2. History of immunodeficiency, other acquired or congenital immunodeficiency diseases, or history of organ transplantation.
3. Conditions affecting oral drug absorption, such as inability to swallow, chronic diarrhea, intestinal obstruction, etc.
4. Patients with a clear bleeding tendency, e.g., gastrointestinal bleeding, hemorrhagic gastric ulcer; history of melena or hematemesis within 2 months prior to dosing; or at risk of visceral hemorrhage.
5. Received hematopoietic cytokines (granulocyte colony-stimulating factor [G-CSF], granulocyte-macrophage colony-stimulating factor [GM-CSF], or erythropoietin) within 7 days prior to the first dose of study drug.
6. Unresolved toxicity from prior anti-tumor therapy, i.e., not returned to baseline or Grade 0-1 per NCI CTCAE Version 5.0 (except alopecia).
7. Known hypersensitivity to study drugs (SM-1 and temozolomide), their excipients, or dacarbazine.
8. Known history of psychoactive substance abuse, alcoholism, or drug addiction.
9. Hepatitis B surface antigen (HBsAg)-positive subjects with peripheral blood hepatitis B virus deoxyribonucleic acid (HBV-DNA) titer above the upper limit of normal at the study center; subjects with positive hepatitis C virus (HCV) antibody must undergo further HCV RNA testing, with positive HCV RNA quantification; positive human immunodeficiency virus (HIV) or syphilis test results.

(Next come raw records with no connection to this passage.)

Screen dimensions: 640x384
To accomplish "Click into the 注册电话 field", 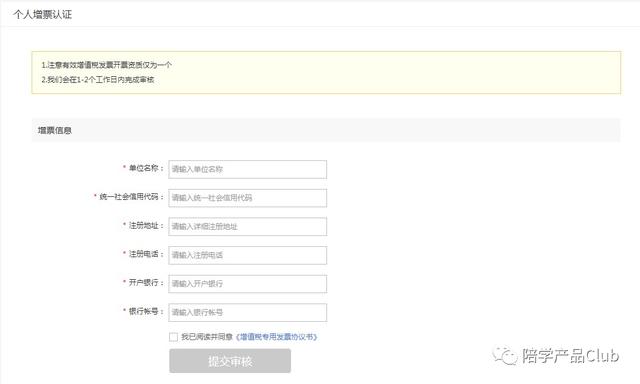I will [247, 255].
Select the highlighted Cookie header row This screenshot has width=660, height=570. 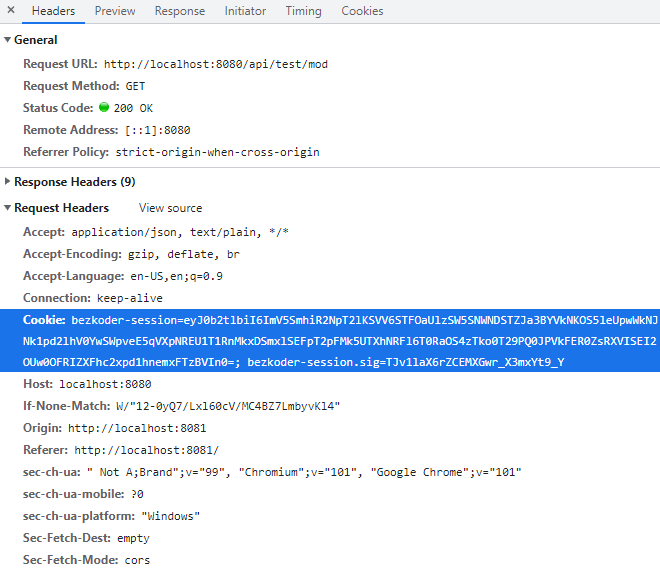pyautogui.click(x=330, y=341)
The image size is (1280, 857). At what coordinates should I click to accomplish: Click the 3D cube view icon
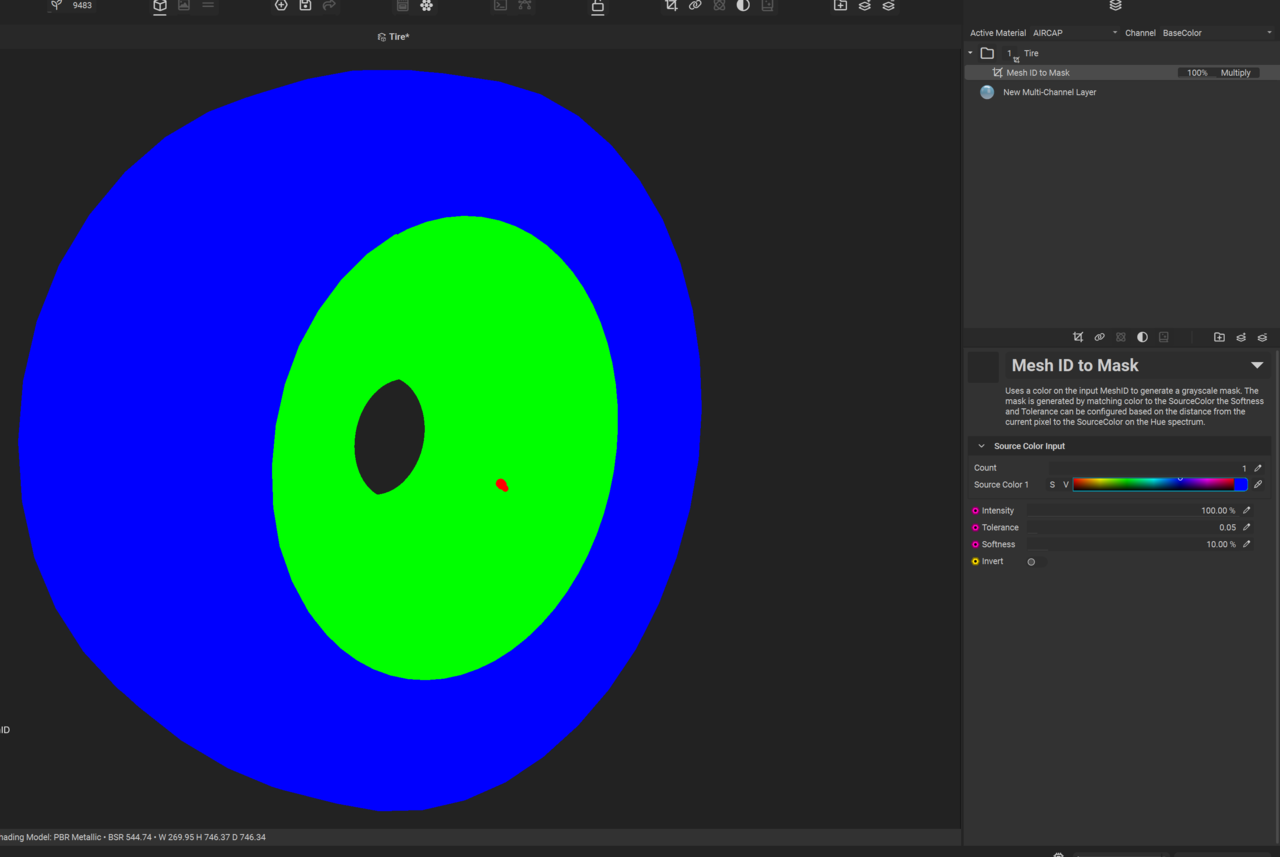[160, 6]
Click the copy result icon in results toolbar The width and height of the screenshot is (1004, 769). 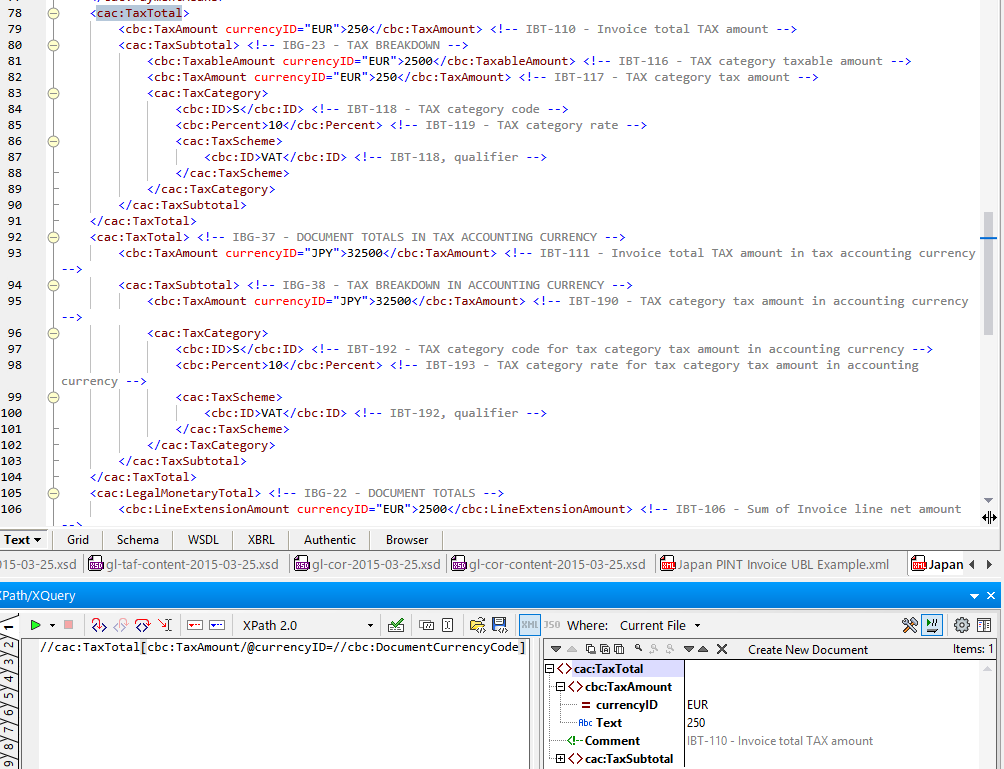pyautogui.click(x=591, y=648)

10. History of any of the following diseases within 6 months prior to the first dose of study drug: severe or unstable angina pectoris, myocardial infarction, coronary artery revascularization, congestive heart failure, cerebrovascular events (including transient ischemic attack), etc.
11. History of pulmonary embolism within 6 months prior to the first dose of study drug; history of thrombosis, pulmonary embolism, or deep vein thrombosis (except when controlled by anticoagulant therapy, with subjects on a stable dose for ≥2 weeks).
12. Any clinically significant infection, i.e., any acute viral, bacterial, or fungal infection requiring specific treatment (anti-infective therapy must be completed ≥7 days prior to study initiation).
13. Any unhealed wounds, fractures, or ulcers within 28 days prior to the first dose of study drug; other serious uncontrolled conditions, including uncontrolled diabetes (glycosylated hemoglobin ≥9% within 28 days prior to enrollment in patients with a history of diabetes) or clinical symptoms of unstable congestive heart failure.
14. ≥Grade 2 peripheral neuropathy within 14 days prior to enrollment.
15. Patients on antiepileptic medications (except those with stable dose levels for ≥14 days prior to the first dose of study drug) or with grand mal seizures not effectively controlled by medication.
16. History of other malignancies, unless progression-free for ≥5 years with low risk of recurrence as judged by the investigator, or patients with carcinoma in situ.
17. History of torsade de pointes or congenital long QT syndrome.
18. Hypertensive patients with poorly controlled blood pressure, or blood pressure readings during screening with systolic blood pressure >150 mmHg or diastolic blood pressure >90 mmHg.
19. ≥Grade 2 arrhythmia per NCI CTCAE Version 5.0, symptomatic bradycardia, or QTcF >450 ms in males and >470 ms in females (QT interval corrected using Fridericia's formula: QTcF = QT/RR^0.33).
20. Severe electrolyte imbalance as judged by the investigator.
21. Pregnant or lactating women.
22. Patients with life-threatening diseases or psychiatric disorders that may increase the risk of study drug administration or interfere with the interpretation of study results, or conditions that may reduce compliance with study procedures, or patients whom the investigator deems unsuitable for inclusion.